Prime Minister Justin Trudeau and his officials never conducted checks with Julie Payette’s former employers at the Montreal Science Centre and the Canadian Olympic Committee that might have raised red flags about her behaviour with co-workers and subordinates before her appointment as Governor General, sources tell CBC News.
Multiple sources have told CBC News they were stunned by Trudeau’s decision to appoint Payette in 2017. They have questioned the prime minister’s judgment.
“A number of us were blown away when she got appointed,” said a former board member at the Canada Lands Company (CLC), the self-financing Crown corporation that owns and operates the Montreal Science Centre.

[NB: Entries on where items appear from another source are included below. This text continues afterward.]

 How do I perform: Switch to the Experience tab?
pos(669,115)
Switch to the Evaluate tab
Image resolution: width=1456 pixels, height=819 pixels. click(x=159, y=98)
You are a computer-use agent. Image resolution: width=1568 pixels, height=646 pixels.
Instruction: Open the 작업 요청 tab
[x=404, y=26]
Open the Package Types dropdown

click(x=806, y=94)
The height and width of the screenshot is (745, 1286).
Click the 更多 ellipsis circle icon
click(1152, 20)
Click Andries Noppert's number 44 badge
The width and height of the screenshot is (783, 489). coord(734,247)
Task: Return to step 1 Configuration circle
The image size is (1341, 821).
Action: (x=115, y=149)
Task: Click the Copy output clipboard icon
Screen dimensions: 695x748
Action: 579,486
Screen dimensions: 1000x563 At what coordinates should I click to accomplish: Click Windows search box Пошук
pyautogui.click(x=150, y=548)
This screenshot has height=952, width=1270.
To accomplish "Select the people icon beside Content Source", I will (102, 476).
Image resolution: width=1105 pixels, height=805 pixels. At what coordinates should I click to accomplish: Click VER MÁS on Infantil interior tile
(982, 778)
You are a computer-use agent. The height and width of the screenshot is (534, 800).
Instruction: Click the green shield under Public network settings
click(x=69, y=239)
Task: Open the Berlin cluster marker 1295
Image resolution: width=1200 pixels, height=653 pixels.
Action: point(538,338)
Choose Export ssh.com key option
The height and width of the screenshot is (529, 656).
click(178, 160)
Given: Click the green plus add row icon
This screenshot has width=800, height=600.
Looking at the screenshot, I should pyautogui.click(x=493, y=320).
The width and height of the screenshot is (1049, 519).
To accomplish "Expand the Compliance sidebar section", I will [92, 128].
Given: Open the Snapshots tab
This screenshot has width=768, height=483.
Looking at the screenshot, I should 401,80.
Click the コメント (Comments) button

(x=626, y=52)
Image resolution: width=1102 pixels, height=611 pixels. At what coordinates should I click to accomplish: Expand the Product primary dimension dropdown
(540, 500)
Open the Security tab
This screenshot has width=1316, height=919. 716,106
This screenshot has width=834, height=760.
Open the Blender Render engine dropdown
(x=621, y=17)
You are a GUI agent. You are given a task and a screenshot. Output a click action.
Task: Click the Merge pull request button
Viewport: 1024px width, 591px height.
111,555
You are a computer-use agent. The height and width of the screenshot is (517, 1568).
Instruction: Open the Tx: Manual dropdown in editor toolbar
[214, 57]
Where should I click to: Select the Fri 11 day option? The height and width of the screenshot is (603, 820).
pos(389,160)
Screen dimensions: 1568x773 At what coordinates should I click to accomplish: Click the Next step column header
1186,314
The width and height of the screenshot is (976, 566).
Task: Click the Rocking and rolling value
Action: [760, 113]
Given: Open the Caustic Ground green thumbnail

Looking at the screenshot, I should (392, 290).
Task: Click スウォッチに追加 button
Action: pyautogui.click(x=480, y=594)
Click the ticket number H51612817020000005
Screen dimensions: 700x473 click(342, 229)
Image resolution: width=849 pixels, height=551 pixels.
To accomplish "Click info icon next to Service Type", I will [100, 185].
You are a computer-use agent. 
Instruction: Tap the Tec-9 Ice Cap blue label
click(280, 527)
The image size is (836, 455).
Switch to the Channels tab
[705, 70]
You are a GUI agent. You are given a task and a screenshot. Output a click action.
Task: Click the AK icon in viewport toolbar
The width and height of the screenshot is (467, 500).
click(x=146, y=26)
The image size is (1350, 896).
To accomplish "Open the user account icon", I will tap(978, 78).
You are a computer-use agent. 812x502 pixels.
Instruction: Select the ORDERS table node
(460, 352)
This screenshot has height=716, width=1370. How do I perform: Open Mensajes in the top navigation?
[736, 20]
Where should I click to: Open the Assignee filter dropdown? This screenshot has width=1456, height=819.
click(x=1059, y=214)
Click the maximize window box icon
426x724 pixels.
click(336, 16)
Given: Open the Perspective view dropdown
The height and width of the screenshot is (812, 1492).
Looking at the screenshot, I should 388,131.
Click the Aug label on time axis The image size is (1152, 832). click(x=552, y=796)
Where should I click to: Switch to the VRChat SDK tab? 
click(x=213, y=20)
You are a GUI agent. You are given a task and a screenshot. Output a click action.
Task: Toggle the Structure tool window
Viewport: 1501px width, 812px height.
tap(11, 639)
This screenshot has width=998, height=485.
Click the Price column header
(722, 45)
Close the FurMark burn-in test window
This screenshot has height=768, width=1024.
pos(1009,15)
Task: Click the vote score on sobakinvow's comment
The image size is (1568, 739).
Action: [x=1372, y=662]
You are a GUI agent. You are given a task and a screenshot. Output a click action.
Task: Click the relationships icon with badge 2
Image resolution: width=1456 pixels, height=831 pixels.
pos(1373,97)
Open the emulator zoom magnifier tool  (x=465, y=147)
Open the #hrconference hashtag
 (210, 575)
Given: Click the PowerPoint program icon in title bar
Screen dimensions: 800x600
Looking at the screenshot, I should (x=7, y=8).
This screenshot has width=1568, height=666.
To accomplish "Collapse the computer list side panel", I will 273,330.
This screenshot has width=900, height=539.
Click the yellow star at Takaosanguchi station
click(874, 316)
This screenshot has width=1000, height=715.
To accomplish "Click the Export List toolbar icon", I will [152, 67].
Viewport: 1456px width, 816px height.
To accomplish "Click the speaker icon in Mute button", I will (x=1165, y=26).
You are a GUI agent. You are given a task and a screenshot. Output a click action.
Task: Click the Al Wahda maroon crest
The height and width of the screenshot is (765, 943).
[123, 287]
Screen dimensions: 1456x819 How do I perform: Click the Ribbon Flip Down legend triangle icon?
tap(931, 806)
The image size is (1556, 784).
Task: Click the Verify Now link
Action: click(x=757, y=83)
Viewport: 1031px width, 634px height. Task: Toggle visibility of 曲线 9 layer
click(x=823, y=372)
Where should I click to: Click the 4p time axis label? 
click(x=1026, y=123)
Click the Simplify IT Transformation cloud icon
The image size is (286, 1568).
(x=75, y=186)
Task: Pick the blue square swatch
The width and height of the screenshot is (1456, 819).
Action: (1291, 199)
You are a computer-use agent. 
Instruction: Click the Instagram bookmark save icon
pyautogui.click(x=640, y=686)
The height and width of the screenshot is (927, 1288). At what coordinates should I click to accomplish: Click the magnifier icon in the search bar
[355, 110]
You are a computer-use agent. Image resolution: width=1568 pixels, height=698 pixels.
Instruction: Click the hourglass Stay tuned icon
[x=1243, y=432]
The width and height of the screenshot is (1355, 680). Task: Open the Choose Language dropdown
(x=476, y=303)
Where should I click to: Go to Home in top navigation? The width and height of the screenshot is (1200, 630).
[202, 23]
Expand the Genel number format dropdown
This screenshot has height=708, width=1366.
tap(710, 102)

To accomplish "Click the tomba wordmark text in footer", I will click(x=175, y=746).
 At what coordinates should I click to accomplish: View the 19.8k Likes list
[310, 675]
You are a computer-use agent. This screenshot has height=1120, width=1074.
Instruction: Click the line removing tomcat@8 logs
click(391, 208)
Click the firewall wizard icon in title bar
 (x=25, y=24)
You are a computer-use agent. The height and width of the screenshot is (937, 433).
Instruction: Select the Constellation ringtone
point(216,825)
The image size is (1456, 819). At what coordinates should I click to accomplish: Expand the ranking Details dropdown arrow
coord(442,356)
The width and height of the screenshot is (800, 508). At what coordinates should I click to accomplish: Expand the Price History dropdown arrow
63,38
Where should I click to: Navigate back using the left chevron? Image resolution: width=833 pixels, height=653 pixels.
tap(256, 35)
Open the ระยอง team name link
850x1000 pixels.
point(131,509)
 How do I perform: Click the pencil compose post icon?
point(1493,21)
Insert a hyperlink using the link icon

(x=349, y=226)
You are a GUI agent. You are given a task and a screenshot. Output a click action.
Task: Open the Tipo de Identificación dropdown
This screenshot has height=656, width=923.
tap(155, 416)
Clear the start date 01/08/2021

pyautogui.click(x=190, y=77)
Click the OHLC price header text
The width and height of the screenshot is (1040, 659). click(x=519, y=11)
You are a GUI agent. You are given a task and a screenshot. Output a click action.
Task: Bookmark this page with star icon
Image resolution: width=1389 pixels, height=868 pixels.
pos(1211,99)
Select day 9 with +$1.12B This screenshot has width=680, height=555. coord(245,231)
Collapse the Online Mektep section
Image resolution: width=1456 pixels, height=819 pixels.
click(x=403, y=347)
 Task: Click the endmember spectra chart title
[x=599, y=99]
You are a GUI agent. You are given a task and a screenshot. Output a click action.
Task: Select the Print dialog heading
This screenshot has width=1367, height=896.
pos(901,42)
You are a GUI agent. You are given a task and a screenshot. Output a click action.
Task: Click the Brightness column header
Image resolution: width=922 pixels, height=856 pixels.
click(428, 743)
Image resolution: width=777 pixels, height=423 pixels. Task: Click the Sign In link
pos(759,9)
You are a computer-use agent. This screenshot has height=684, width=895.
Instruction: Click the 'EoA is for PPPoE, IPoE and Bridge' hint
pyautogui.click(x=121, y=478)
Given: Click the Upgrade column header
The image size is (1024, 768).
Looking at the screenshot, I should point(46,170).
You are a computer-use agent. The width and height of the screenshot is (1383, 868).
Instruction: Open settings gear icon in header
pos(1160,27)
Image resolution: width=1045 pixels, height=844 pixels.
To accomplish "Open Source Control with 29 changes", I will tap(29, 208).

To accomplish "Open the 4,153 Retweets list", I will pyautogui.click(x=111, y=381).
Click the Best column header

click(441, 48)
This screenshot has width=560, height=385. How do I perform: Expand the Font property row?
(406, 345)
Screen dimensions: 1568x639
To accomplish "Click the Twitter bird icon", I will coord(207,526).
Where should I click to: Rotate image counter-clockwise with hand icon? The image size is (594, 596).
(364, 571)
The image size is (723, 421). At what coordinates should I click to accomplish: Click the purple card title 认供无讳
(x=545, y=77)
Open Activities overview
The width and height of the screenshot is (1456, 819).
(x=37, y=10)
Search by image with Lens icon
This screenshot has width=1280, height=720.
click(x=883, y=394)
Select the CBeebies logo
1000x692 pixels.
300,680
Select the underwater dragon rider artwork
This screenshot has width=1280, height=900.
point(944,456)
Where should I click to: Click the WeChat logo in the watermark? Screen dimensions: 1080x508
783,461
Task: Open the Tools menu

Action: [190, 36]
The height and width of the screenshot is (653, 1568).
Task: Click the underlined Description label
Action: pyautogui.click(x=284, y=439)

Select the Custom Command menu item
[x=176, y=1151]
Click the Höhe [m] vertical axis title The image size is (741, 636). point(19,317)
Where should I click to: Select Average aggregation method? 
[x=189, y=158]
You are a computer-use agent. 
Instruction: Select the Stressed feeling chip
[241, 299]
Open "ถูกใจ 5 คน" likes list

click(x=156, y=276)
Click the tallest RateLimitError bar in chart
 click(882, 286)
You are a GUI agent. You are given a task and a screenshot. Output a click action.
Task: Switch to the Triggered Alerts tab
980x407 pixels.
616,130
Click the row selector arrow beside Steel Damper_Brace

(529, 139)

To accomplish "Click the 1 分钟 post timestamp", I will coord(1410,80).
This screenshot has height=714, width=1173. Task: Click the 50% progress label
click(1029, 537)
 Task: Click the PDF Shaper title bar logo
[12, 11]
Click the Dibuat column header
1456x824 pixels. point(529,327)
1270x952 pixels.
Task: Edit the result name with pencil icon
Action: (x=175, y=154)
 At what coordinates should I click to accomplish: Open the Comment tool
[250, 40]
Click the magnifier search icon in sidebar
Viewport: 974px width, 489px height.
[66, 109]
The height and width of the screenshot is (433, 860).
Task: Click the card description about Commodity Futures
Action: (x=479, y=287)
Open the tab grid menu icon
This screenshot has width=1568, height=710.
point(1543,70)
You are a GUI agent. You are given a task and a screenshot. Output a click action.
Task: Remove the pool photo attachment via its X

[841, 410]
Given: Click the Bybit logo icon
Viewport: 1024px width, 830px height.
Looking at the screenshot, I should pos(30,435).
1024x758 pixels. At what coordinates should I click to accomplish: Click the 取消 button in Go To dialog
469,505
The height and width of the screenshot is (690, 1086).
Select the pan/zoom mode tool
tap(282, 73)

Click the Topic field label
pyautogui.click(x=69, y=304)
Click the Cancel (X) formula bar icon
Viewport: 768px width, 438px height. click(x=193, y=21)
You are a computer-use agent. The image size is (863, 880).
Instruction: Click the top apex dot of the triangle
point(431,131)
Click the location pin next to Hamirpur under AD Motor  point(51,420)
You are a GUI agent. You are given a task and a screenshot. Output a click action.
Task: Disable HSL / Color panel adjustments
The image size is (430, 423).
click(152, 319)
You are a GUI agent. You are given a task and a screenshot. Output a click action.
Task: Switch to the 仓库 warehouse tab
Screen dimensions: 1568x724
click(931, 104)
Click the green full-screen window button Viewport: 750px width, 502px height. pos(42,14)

Payette was vice president of CLC and chief operating officer of the Montreal Science Centre from 2013 to 2016.
“This is a Crown corporation owned by the government,” said the former board member. “You would have thought they’d call to check out her credentials.”
Payette and her Rideau Hall office are now at the centre of an unprecedented third-party investigation launched by the Privy Council Office. In July, a CBC News report quoted a dozen confidential public servants and former employees who claim the Governor General belittled, berated and publicly humiliated Rideau Hall staff.
Payette received severance in 2016: sources
Payette was given severance of roughly $200,000 when she resigned from the Montreal Science Centre in 2016 following complaints about her treatment of employees, say multiple sources. In 2017, Payette left the Canadian Olympic Committee after two internal investigations into her treatment of staff including verbal harassment, sources said.
CBC News spoke to 15 confidential sources who worked with Payette, including current and former employees and board members at the Canadian Olympic Committee, the Montreal Science Centre, the Canada Lands Company and the Canadian Space Agency. They spoke on the condition they not be named because they were not authorized to speak publicly, could lose their jobs, still work in the industry or, in some cases, continue to interact with Rideau Hall.